Besides ‘get a job’, the main purpose of a resume is to have it represent the best of you.

What’s the best way to showcase that?

Resume: sure…in 1995

Cover Letter: sure…in 1965 

Facebook: ehhh, little worried about the underage drinking photos and that mysterious water pipe you tagged as ‘The Little Giant

LinkedIn: moving in the right direction, just as long as the companies you’re pursuing have a LinkedIn presence

What can combine these 4 options, and do so in a creative, unique and memorable way?

Your own website resume.

All you need is $50 and a few hours before you’ve got something to be proud of. Here’s a step by step.

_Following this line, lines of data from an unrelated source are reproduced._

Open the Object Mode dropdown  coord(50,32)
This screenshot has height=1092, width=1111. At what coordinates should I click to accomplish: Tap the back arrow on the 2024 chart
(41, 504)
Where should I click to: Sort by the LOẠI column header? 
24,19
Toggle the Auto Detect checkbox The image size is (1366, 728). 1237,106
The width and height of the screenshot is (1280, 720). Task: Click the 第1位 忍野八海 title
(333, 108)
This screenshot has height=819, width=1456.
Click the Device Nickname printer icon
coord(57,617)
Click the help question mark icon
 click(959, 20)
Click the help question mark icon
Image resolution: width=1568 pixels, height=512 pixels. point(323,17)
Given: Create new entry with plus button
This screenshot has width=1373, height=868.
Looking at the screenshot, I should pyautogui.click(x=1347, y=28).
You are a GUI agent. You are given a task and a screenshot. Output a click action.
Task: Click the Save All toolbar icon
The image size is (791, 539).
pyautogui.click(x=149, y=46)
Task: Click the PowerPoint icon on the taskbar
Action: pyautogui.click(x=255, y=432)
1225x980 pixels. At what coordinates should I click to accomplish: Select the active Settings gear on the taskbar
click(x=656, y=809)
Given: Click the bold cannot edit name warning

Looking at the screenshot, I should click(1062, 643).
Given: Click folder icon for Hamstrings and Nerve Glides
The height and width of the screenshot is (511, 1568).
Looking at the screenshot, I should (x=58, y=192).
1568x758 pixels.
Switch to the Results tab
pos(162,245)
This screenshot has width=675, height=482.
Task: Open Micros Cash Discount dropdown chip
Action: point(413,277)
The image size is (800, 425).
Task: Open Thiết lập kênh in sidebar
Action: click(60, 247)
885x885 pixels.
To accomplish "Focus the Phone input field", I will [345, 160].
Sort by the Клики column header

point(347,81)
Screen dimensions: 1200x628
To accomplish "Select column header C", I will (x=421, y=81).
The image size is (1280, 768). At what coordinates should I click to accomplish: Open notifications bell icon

Pick a web hosting provider

Someone needs to support the website you will eventually build from an infrastructure perspective, and you don’t want that person to be you. Search for deals, you’ll likely find something under $6 per month, especially if you’re willing to purchase a plan for more than 1 year.

Recommendations: I use JustHost and InMotion

Pick your domain.

This is your

Advice: Choose something simple, perhaps just your name or a small variation on it. Think long term, something your kids or grandkids will refer to if they want to understand your life. Stay away from the 1990’s AIM screen names or anything that will be stupid over time

Recommendations: I use GoDaddy

Point your domain to your web host

Most domain management companies (ie: GoDaddy) will prompt you for your server information before you complete your order and checkout. Some companies provide all in one hosting and domain management. Or you can choose to have separate companies for hosting and domain management.

Install WordPress

Find a theme. You can search and try out thousands of free themes.

I used zeeBizCard for my website resume. It’s got a myriad of social icons that can direct traffic to your various online presences.

Setup Google Analytics

Hopefully you have a gmail address. If not, get one and then sign up for Google Analytics. It’s relatively intuitive, so once you get your site added they’ll spit you a Google Analytics ID. Take that and paste it into one of the critical quickstart WP plugins and then you’ll have some data to play around with once people start visiting your site.

Beef up your SEO

Using your same Google login, you can also create a Google Adwords account. Adwords let’s you pay for your site’s advertisements to pop up all over relevant Google searches. You can specify locations you want to target, budget per day to spend on your ads, or even congressional districts to pinpoint.

 You shouldn’t engage in proactive ads until you’ve really filled out your site and already have a reasonable flow of visitors. Otherwise Google will ‘devalue’ you if you’re trying to throw ads up before people have started visiting your website resume.

Link to your site through social media, particularly LinkedIn where you’ll stand out more by having a Personal Website. Keep yourself in the news feeds by making small updates here and there, and as always keep expanding that network.